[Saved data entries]
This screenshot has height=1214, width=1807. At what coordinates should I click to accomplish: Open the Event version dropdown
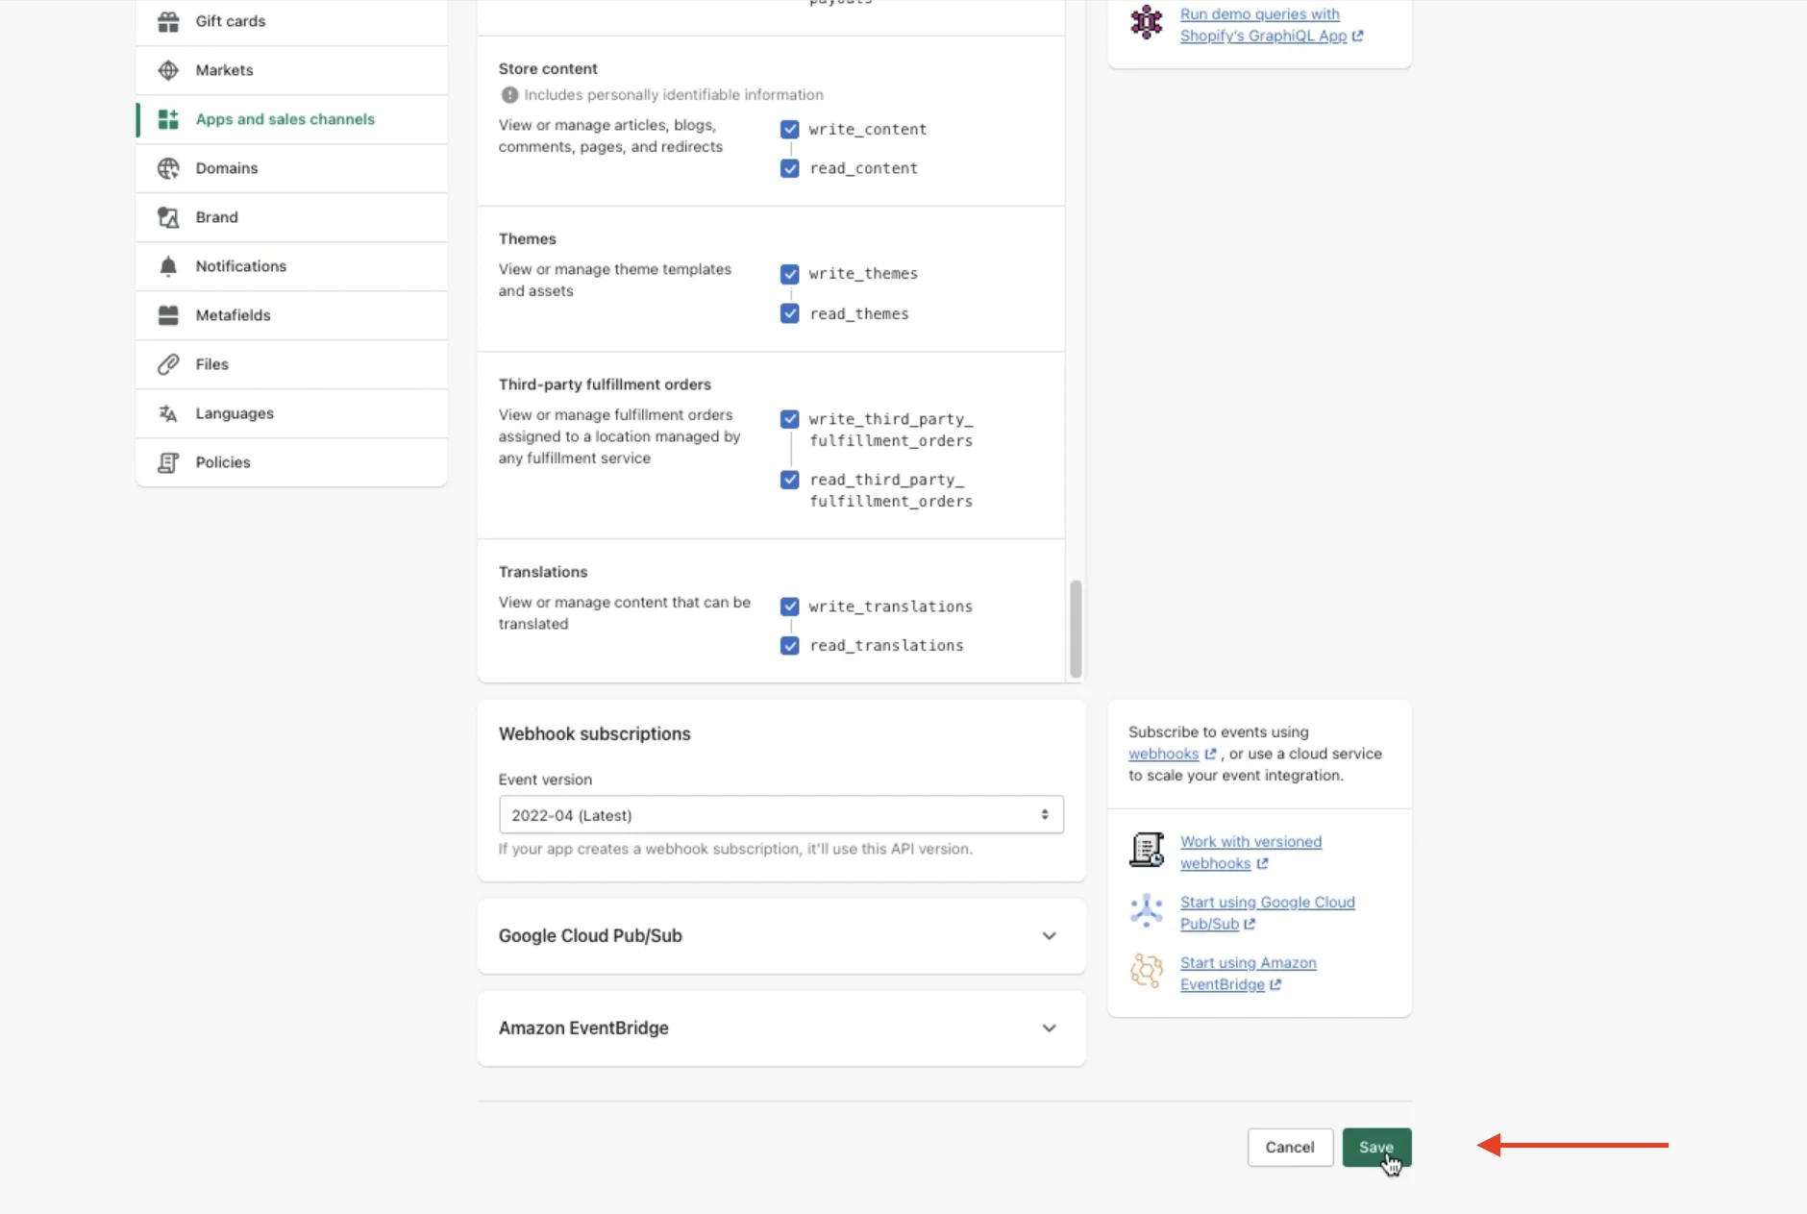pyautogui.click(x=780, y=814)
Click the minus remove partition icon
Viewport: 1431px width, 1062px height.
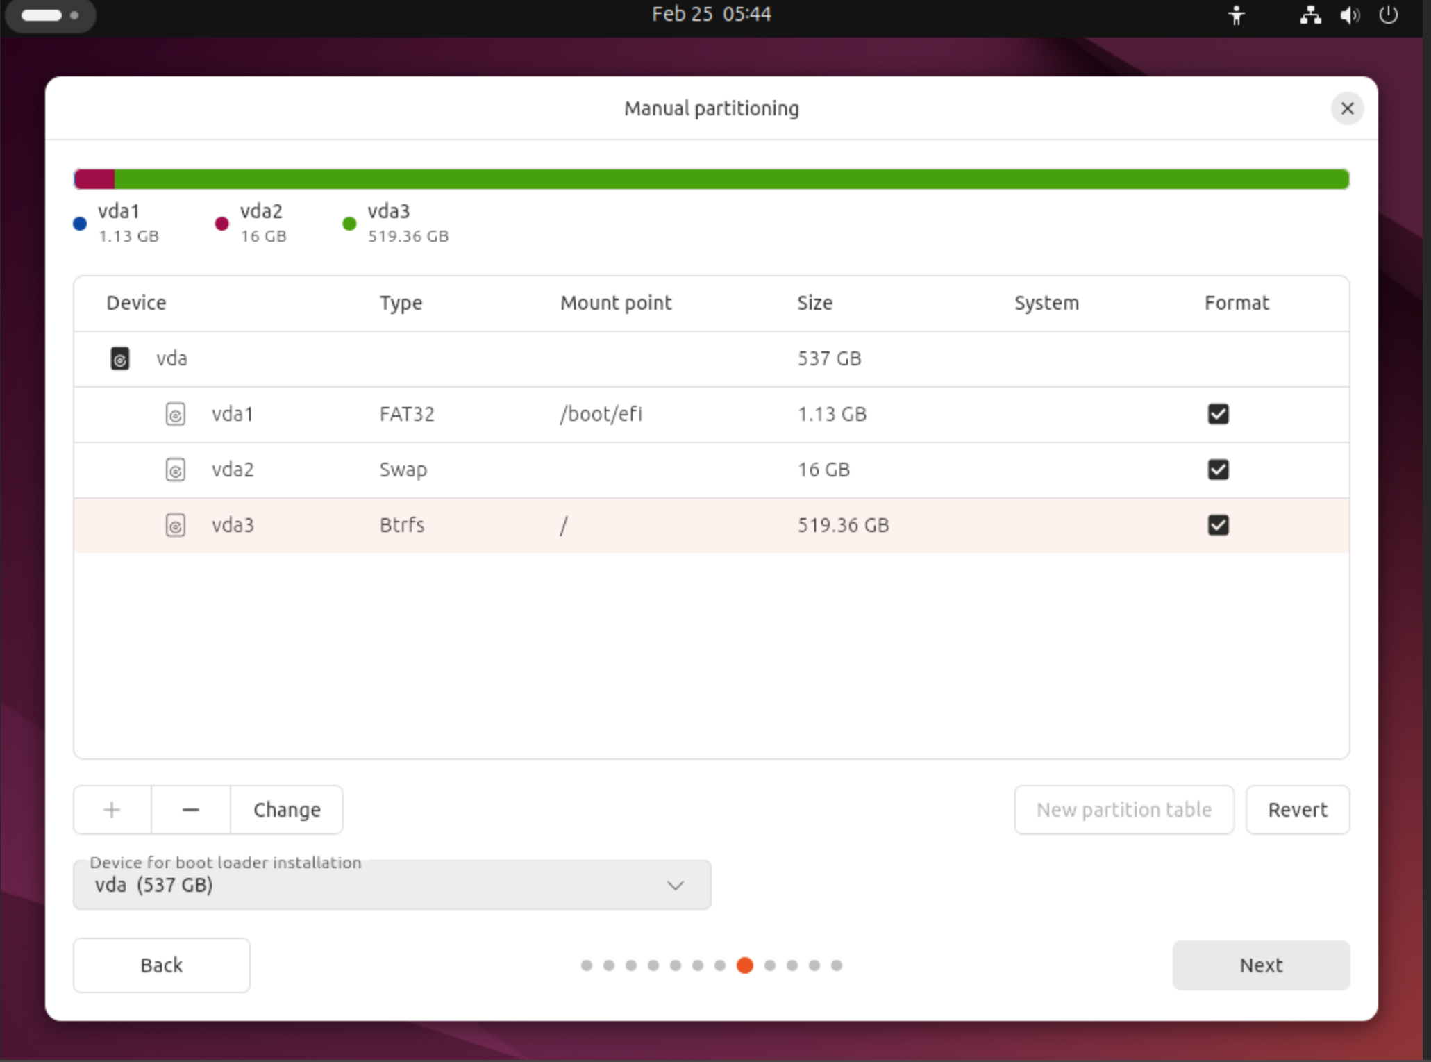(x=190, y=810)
--
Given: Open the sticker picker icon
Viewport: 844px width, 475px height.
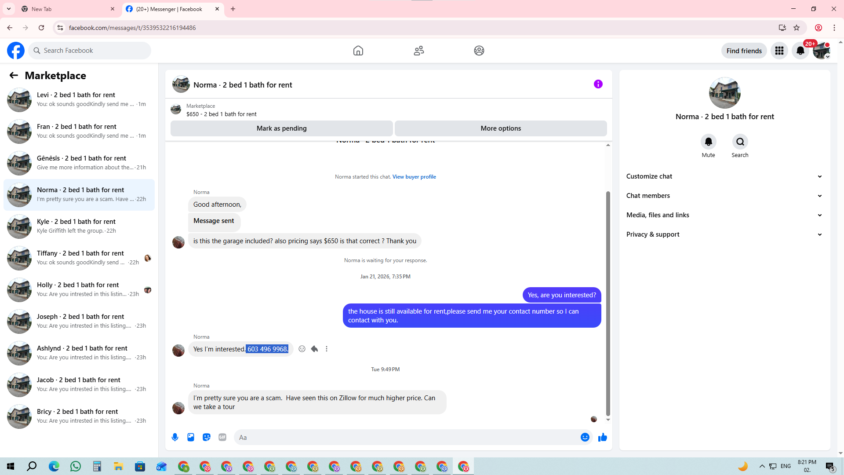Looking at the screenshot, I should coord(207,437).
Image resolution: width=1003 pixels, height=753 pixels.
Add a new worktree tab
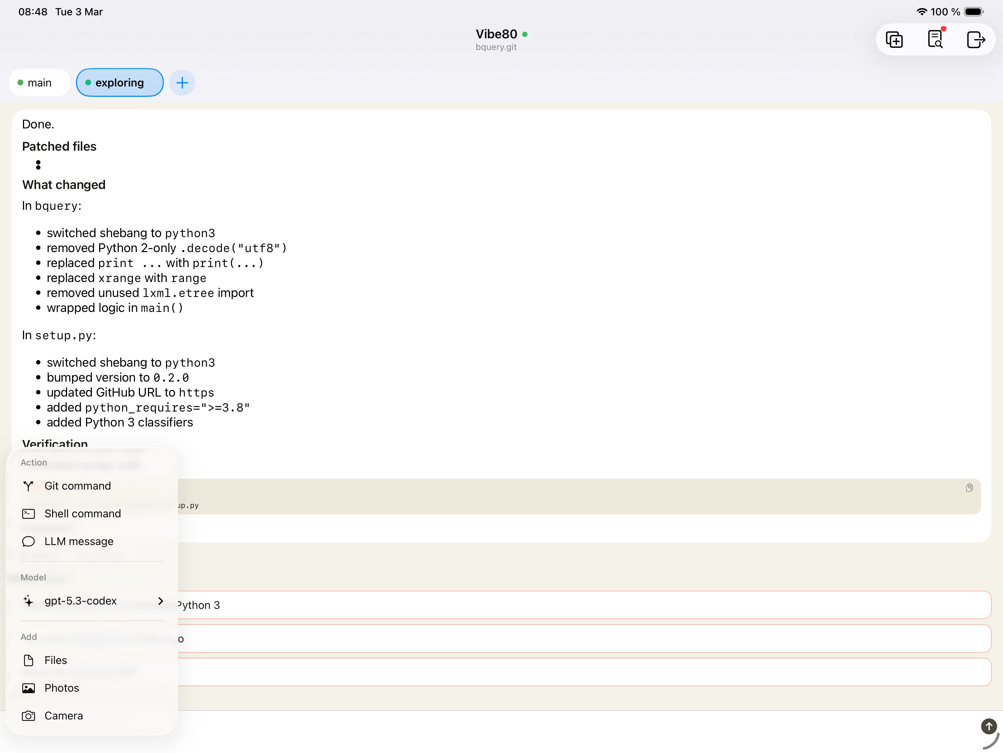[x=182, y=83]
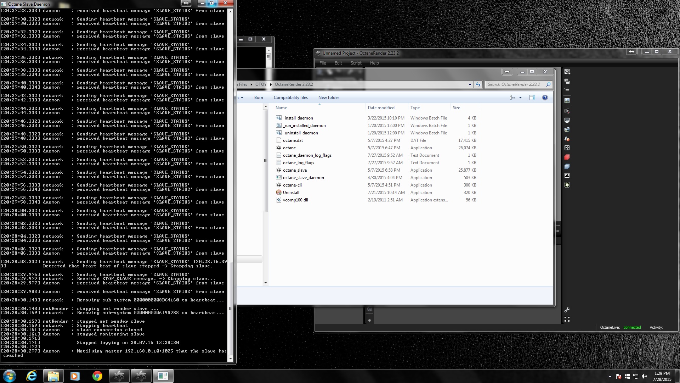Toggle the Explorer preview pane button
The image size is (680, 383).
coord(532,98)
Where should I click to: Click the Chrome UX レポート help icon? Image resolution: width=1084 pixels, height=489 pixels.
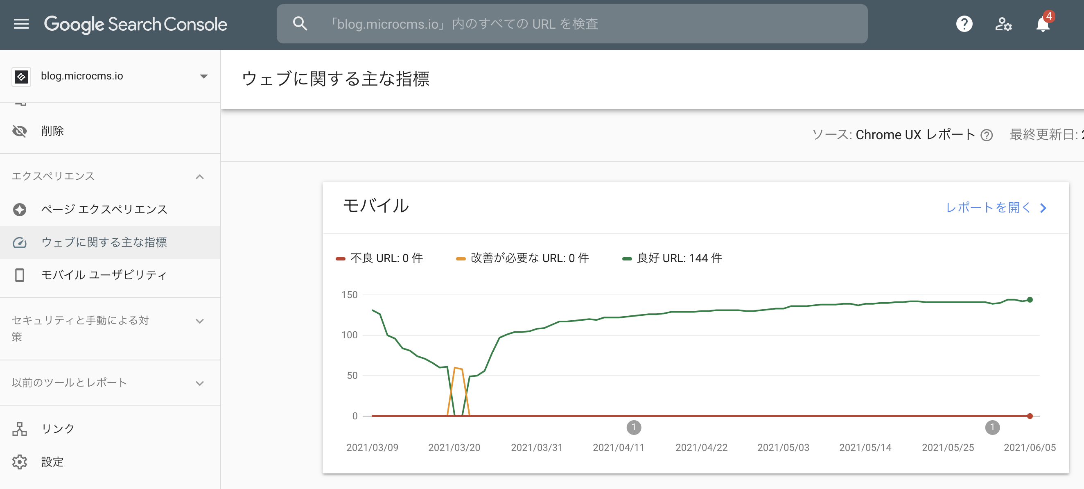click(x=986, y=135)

_INSTRUCTIONS FOR THE TASK_:
I would like the exact lines from the data above, starting with the one that holds "Given: Open the sticker picker icon" and going on through the one that holds "Image resolution: width=1003", without the pictures.

_RESPONSE_:
Given: Open the sticker picker icon
Viewport: 844px width, 475px height.
Looking at the screenshot, I should coord(207,437).
Image resolution: width=1003 pixels, height=753 pixels.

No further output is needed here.